PNGStego is a command-line application that hides files within PNG images using LSB steganography. To embed the data, the program's user must provide a password. It's impossible to extract that data without knowing the password. To achieve its goal, PNGStego first compresses the data with the bzip2 algorithm. Then it uses PBKDF2 with hundreds of thousands iterations to derive two 256-bit keys and a seed for PRNG from the given password. PRNG is used to generate offsets, so the program sometimes skips 1-2 pixels instead of writing into every single one. The two keys are used to encrypt the data with both AES (Rijndael) and Serpent.
Salt and IV are generated using CryptGenRandom() on Windows, /dev/random on Linux and so on. This ensures that even if you use the same container to embed the same data using the same key, the ciphertext will be different each time.
PNGStego has been successfully compiled with:
- Windows
- Microsoft Visual Studio 2015's compiler
- MinGW 4.9.2
- MinGW-w64 5.2.0
- Linux
- GCC 5.2.0
- Clang 3.7.0
- OS X
- Xcode v.7.0.1's Clang
PNGStego has been tested with StegExpose, reports for containers containing data were the same as for clean pictures.

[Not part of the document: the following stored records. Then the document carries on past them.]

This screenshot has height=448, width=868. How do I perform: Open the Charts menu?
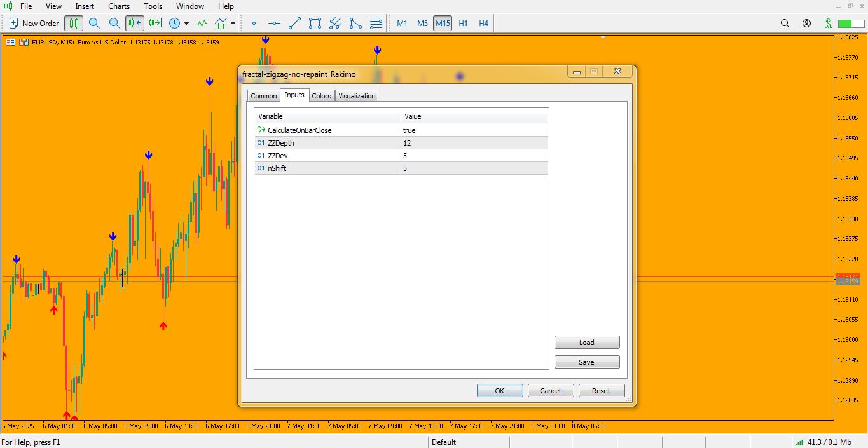pos(119,6)
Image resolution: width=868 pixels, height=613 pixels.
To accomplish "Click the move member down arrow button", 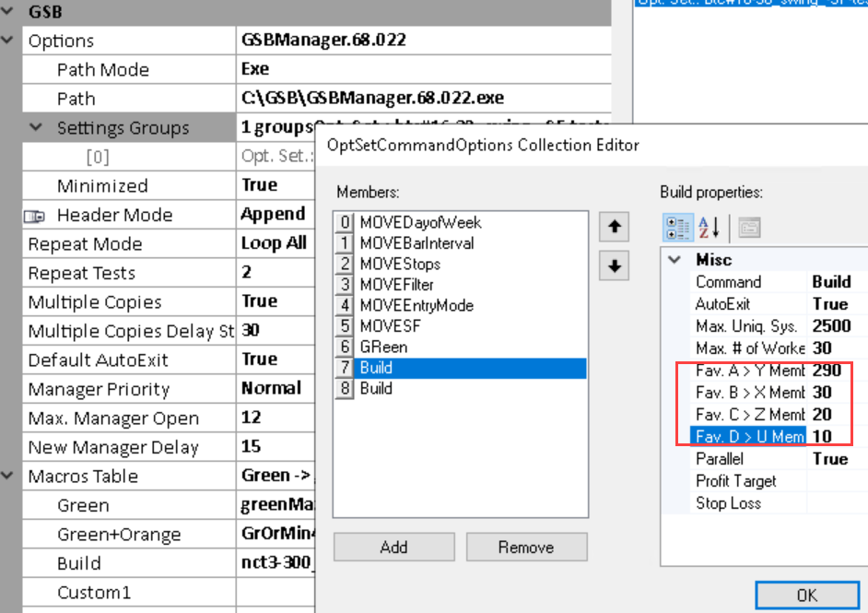I will (613, 266).
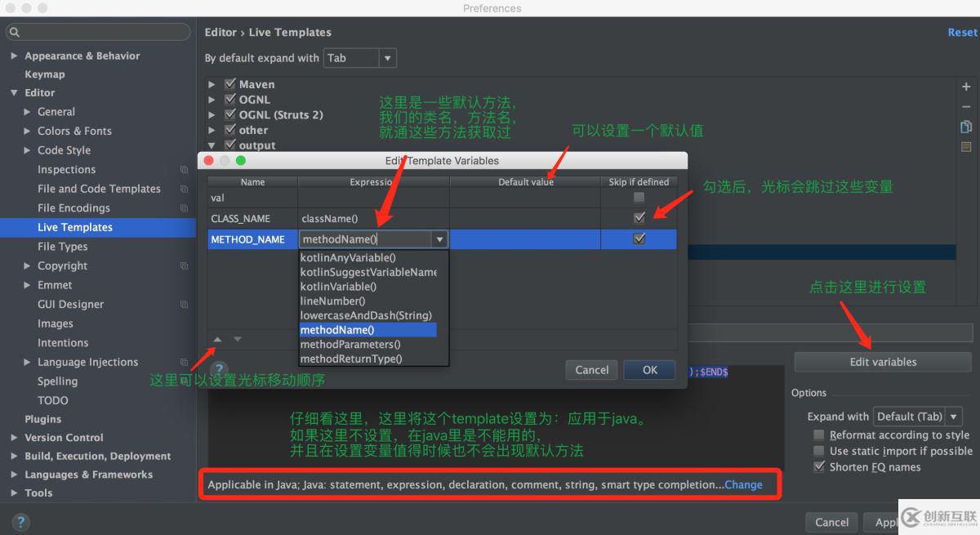This screenshot has height=535, width=980.
Task: Open help from the Edit Template Variables dialog
Action: pos(219,369)
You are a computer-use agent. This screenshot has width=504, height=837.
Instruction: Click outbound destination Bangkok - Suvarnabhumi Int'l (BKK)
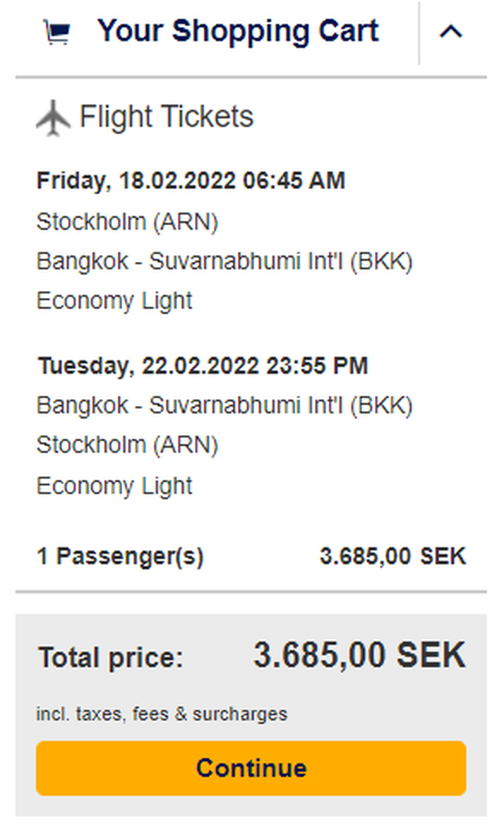click(224, 261)
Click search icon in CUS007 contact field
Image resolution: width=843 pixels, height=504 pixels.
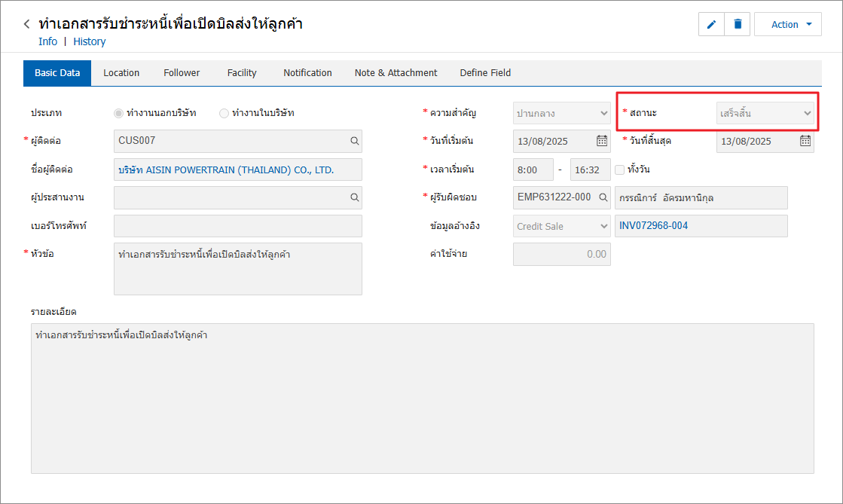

Even with threshold as low as 0.05. The default value is 0.20 and the author recommends using 0.15 to reduce false negatives.
Sadly, I couldn't build stegdetect.
To be sure that you use the program properly, please check the recommendations at the end of this Readme.
There are countries where one may be forced to provide either keys or decrypted information, there may be countries where using encryption is illegal. However, I believe that privacy is a fundamental human right. And while using encryption alone in such countries is not enough, steganography conceals the fact that there's hidden data.
Please check the Wiki:
- Use a strong password. You can easily calculate how many possible combinations there are of a given alphabet and fixed length. Let's say you use only digits (10) and small english letters (26) and your password is 6 characters long. That'd be (10 + 26)^6 combinations, 2 176 782 336 combinations. That's not that much for bruteforcing. The attacker doesn't necessary have the same hardware as you. Throw in capital letters, symbols, brackets, make it 15 characters long and suddenly there are 395 * 10^27 possible combinations. But please note that simple bruteforcing is not the only way to crack the password. Check this.
- Use a picture with a lot of different tones/colors. Such as a photo of nature: waterfalls, skies, jungles. Or a screenshot from a videogame. An image with a solid color background is a bad choice, that's for sure.
- At all costs avoid using a picture that you can easily find on the Internet. It'd be possible to compare your version containing something with its source. If you absolutely have no other choice, change it somehow so it'd make sense why it is different from its source: apply color correction, use blur/sharpen, use some filters. Something of that sort.
- To calculate minimum size of data the image is able to contain, multiply the image's width by its height, divide that by 3 and that'd be it, in bits. For a Full HD picture, that's 1920 * 1080 / 3 / 8 = 86 400 bytes. Note that 5 bytes are reserved for storing data's size + the embedded file's extension length, 24 bytes are reserved for cryptographic purposes. And keep in mind that the embedded's file extension is also stored. However, the file's extension and its contents are compressed before embedding.